[ENTRIES PROVIDED]:

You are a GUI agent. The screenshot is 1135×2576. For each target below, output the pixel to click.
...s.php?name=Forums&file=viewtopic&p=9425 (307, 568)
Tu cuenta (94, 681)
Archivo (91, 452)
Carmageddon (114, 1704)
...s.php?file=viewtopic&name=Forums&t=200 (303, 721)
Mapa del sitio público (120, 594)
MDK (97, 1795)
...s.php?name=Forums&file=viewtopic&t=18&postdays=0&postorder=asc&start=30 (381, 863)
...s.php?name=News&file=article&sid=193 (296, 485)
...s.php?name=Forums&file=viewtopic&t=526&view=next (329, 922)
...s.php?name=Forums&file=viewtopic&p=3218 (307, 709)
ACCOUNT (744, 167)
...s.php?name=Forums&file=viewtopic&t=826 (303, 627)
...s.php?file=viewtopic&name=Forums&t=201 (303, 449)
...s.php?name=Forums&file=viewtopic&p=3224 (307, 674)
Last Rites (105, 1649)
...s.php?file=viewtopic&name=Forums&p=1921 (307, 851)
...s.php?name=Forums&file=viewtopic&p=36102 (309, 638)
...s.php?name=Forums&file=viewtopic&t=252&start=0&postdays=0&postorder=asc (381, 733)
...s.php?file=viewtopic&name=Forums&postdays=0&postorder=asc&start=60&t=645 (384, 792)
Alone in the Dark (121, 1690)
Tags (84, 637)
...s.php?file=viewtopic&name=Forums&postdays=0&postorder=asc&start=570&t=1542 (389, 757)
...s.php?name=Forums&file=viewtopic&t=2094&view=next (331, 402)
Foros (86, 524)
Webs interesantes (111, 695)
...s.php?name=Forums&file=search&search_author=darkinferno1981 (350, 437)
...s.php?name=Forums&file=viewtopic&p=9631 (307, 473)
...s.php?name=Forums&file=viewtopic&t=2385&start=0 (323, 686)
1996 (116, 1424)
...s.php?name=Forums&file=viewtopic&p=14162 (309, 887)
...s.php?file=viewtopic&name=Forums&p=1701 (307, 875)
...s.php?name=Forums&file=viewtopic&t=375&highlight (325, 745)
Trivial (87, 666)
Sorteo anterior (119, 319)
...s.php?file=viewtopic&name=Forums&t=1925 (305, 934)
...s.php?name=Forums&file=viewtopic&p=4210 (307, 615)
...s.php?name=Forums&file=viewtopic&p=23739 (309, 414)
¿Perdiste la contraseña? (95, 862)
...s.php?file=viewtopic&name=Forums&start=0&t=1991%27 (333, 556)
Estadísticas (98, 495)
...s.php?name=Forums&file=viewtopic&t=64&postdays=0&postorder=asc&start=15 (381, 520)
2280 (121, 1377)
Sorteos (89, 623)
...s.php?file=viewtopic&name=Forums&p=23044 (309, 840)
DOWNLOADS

[ACTIVITY]: Type out the whole listing above again, exactly as it stands.

[ANSWER SECTION]:
You are a GUI agent. The screenshot is 1135×2576. For each target below, output the pixel to click.
...s.php?name=Forums&file=viewtopic&p=9425 (307, 568)
Tu cuenta (94, 681)
Archivo (91, 452)
Carmageddon (114, 1704)
...s.php?file=viewtopic&name=Forums&t=200 (303, 721)
Mapa del sitio público (120, 594)
MDK (97, 1795)
...s.php?name=Forums&file=viewtopic&t=18&postdays=0&postorder=asc&start=30 (381, 863)
...s.php?name=News&file=article&sid=193 (296, 485)
...s.php?name=Forums&file=viewtopic&t=526&view=next (329, 922)
...s.php?name=Forums&file=viewtopic&p=3218 (307, 709)
ACCOUNT (744, 167)
...s.php?name=Forums&file=viewtopic&t=826 (303, 627)
...s.php?file=viewtopic&name=Forums&t=201 (303, 449)
...s.php?name=Forums&file=viewtopic&p=3224 (307, 674)
Last Rites (105, 1649)
...s.php?file=viewtopic&name=Forums&p=1921 (307, 851)
...s.php?name=Forums&file=viewtopic&p=36102 (309, 638)
...s.php?name=Forums&file=viewtopic&t=252&start=0&postdays=0&postorder=asc (381, 733)
...s.php?file=viewtopic&name=Forums&postdays=0&postorder=asc&start=60&t=645 (384, 792)
Alone in the Dark (121, 1690)
Tags (84, 637)
...s.php?file=viewtopic&name=Forums&postdays=0&postorder=asc&start=570&t=1542 (389, 757)
...s.php?name=Forums&file=viewtopic&t=2094&view=next (331, 402)
Foros (86, 524)
Webs interesantes (111, 695)
...s.php?name=Forums&file=search&search_author=darkinferno1981 (350, 437)
...s.php?name=Forums&file=viewtopic&p=9631 (307, 473)
...s.php?name=Forums&file=viewtopic&t=2385&start=0 (323, 686)
1996 (116, 1424)
...s.php?name=Forums&file=viewtopic&p=14162 (309, 887)
...s.php?file=viewtopic&name=Forums&p=1701 (307, 875)
...s.php?name=Forums&file=viewtopic&t=375&highlight (325, 745)
Trivial (87, 666)
Sorteo anterior (119, 319)
...s.php?file=viewtopic&name=Forums&t=1925 (305, 934)
...s.php?name=Forums&file=viewtopic&p=4210 (307, 615)
...s.php?name=Forums&file=viewtopic&p=23739 (309, 414)
¿Perdiste la contraseña? (95, 862)
...s.php?file=viewtopic&name=Forums&start=0&t=1991%27 (333, 556)
Estadísticas (98, 495)
...s.php?name=Forums&file=viewtopic&t=64&postdays=0&postorder=asc&start=15 (381, 520)
2280 (121, 1377)
Sorteos (89, 623)
...s.php?file=viewtopic&name=Forums&p=23044 (309, 840)
DOWNLOADS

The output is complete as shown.